- **Data records**
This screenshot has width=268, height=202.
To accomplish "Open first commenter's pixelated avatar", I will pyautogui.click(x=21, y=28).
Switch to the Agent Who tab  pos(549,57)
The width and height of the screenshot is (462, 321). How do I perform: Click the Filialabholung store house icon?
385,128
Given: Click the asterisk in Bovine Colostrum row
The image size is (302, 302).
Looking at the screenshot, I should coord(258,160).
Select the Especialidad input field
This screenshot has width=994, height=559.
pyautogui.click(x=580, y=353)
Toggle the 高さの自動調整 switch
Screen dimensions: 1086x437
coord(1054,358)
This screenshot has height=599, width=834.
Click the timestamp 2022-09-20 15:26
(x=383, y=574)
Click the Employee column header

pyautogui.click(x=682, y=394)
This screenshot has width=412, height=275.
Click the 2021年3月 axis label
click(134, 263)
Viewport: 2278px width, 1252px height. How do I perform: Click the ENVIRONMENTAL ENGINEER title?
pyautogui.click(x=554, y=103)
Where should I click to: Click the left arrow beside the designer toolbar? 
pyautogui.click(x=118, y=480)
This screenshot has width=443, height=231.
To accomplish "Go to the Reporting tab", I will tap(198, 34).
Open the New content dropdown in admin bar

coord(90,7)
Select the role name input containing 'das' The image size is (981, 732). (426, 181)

- **Task statement**
"Viewport: 2278px width, 1252px" marks the first line to print; reproduce that line and every line after it through the end of the listing above.

- **Answer to this task**
Viewport: 2278px width, 1252px height. How do I perform: Click the ENVIRONMENTAL ENGINEER title?
pyautogui.click(x=554, y=103)
Where should I click to: Click the left arrow beside the designer toolbar? 
pyautogui.click(x=118, y=480)
This screenshot has width=443, height=231.
To accomplish "Go to the Reporting tab", I will tap(198, 34).
Open the New content dropdown in admin bar

coord(90,7)
Select the role name input containing 'das' The image size is (981, 732). (426, 181)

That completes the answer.